§ EXTRAIT DE PAGE:
Snorri Sturluson est né en 1179 à Hvammur (communément traduit par Hvamm ou Hvammr) dans l'État libre islandais. Fils de Hvamm-Sturla Þórðarson et de Guðný Böðvarsdóttir, il appartient à la famille des Sturlungar (c'est-à-dire des descendants de Sturla), alors la plus influente du pays. Il avait deux frères plus âgés, Þórðr Sturluson et Sighvatur Sturluson.

Snorri n’est pas élevé par ses parents, mais par un nommé Jón Loftsson dès l’âge de trois ans. Cette pratique est à l’époque une façon de sceller une alliance ou un accord. Jón Loftsson est certes l’un des chefs les plus puissants de l’île mais aussi un grand érudit. Snorri passe sa jeunesse à Oddi qui est alors l’un des principaux centres intellectuels de l’Islande. Il y découvre aussi bien la culture chrétienne que la littérature traditionnelle norroise : poèmes mythologiques et héroïques et premières sagas retraçant l’histoire des rois de Norvège ou les exploits de héros vikings.

§ DONNÉES FOURNIES:
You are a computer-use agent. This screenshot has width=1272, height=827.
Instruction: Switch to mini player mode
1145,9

---

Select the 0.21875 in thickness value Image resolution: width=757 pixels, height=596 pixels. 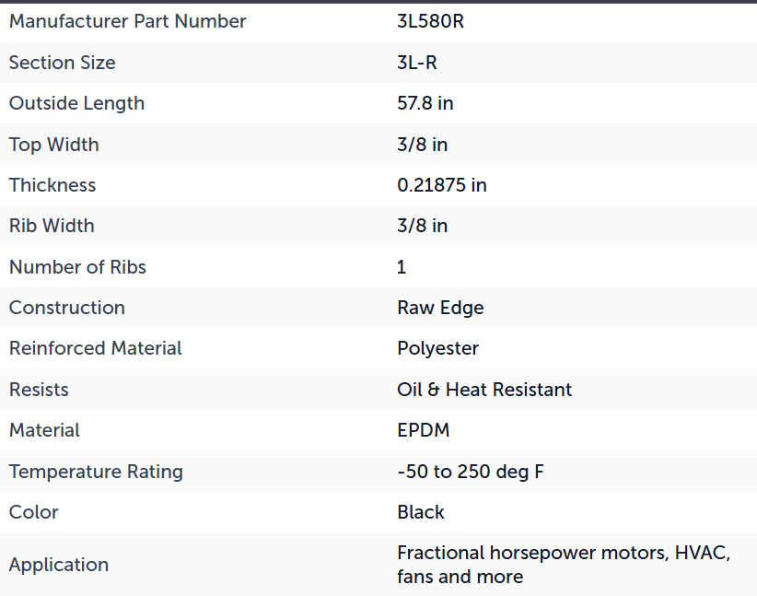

§ ÉNONCÉ 1: D'après le texte sur Snorri Sturluson, pourquoi Snorri est-il élevé par Jón Loftsson dès l'âge de trois ans ? Répondez en une à trois phrases.
§ ÉNONCÉ 2: Reprenez sous forme de liste le paragraphe du texte sur Snorri Sturluson qui commence par « Snorri n’est pas élevé par ses parents », en conservant ses faits principaux.
Ces données ne servent pas ici.

§ CORRIGÉ 1: À l'époque, confier un enfant à un autre que ses parents était une façon de sceller une alliance ou un accord.

§ CORRIGÉ 2:
- Dès l'âge de trois ans, Snorri est élevé par Jón Loftsson et non par ses parents.
- Cette pratique servait alors à sceller une alliance ou un accord.
- Jón Loftsson est l'un des chefs les plus puissants de l'île et un grand érudit.
- Snorri passe sa jeunesse à Oddi, alors l'un des principaux centres intellectuels de l'Islande.
- Il y découvre la culture chrétienne et la littérature traditionnelle norroise : poèmes mythologiques et héroïques, premières sagas sur l'histoire des rois de Norvège ou les exploits de héros vikings.